To give an example of one of the results of the publication of your piece, it is now being promoted and quoted by anti-trans Green Party politician Shahrar Ali, with the headline in your organisation’s tweet serving to lend the authority of your publication to this one-sided agenda.
The piece claims “The interim report recommended a new service model which acknowledges multiple routes in and out of gender dysphoria.” This is flatly untrue. The interim report from the Cass Review is available in PDF form here. Searches for the phrase “multiple routes” “into gender dysphoria” and “out of gender dysphoria” all return no results. The 112 page document simply does not discuss routes into or out of gender dysphoria, and this is not the reason for switching to a new model. The idea that there are “multiple routes into and out of gender dysphoria” is one promoted by anti-trans conversion therapist Stella O’Malley. Attributing the rhetoric of conversion therapists to the Cass Review is extremely inappropriate and risks undermining public perception of the Cass Review as an unbiased and objective investigation.

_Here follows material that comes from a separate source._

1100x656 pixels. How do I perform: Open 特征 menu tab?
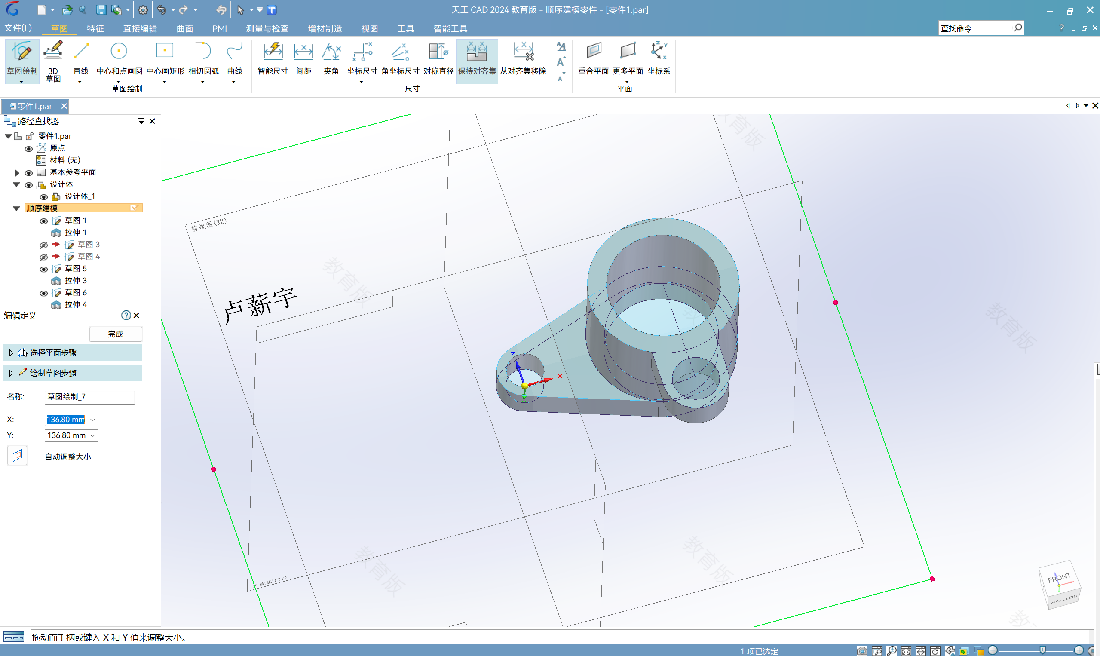tap(94, 28)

The reason for switching to a new model is that it is not possible to provide timely and appropriate care with a single specialist centre in London. This is clearly stated in the summary on the Cass Review website, and is also clear from the BPS statement on the matter. It also follows on from the CQC report in which one of the points on which the GIDS service was told it must improve was unacceptable waiting times (over 2 years) for a first appointment.
“The rapid increase in the number of children requiring support and the complex case-mix means that the current clinical model, with a single national provider, is not sustainable in the longer term.” - Cass Review
A single London based clinic is only a functional model for very rare conditions, and with the average age trans people come out dropping significantly in the past decade, the Tavistock has been overwhelmed for years, and trans children have had to travel hundreds of miles to receive treatment.
The entire letter functions on the premise that the Cass Review interim report was hugely critical of elements of Tavistock practice that it simply was not critical of. It is vague and misleading, and gives the impression that the Cass Review has decided that children were harmed by being given access to medical transition, when the primary criticism is in reality that children spend years on waiting lists with no access to medical transition or any form of support.
Allowing anti-trans actors to mislead readers about the contents of the Cass Review, and putting the burden on trans people to debunk the lies you’ve chosen to print is not acting as a forum for debate, it’s just spreading misinformation.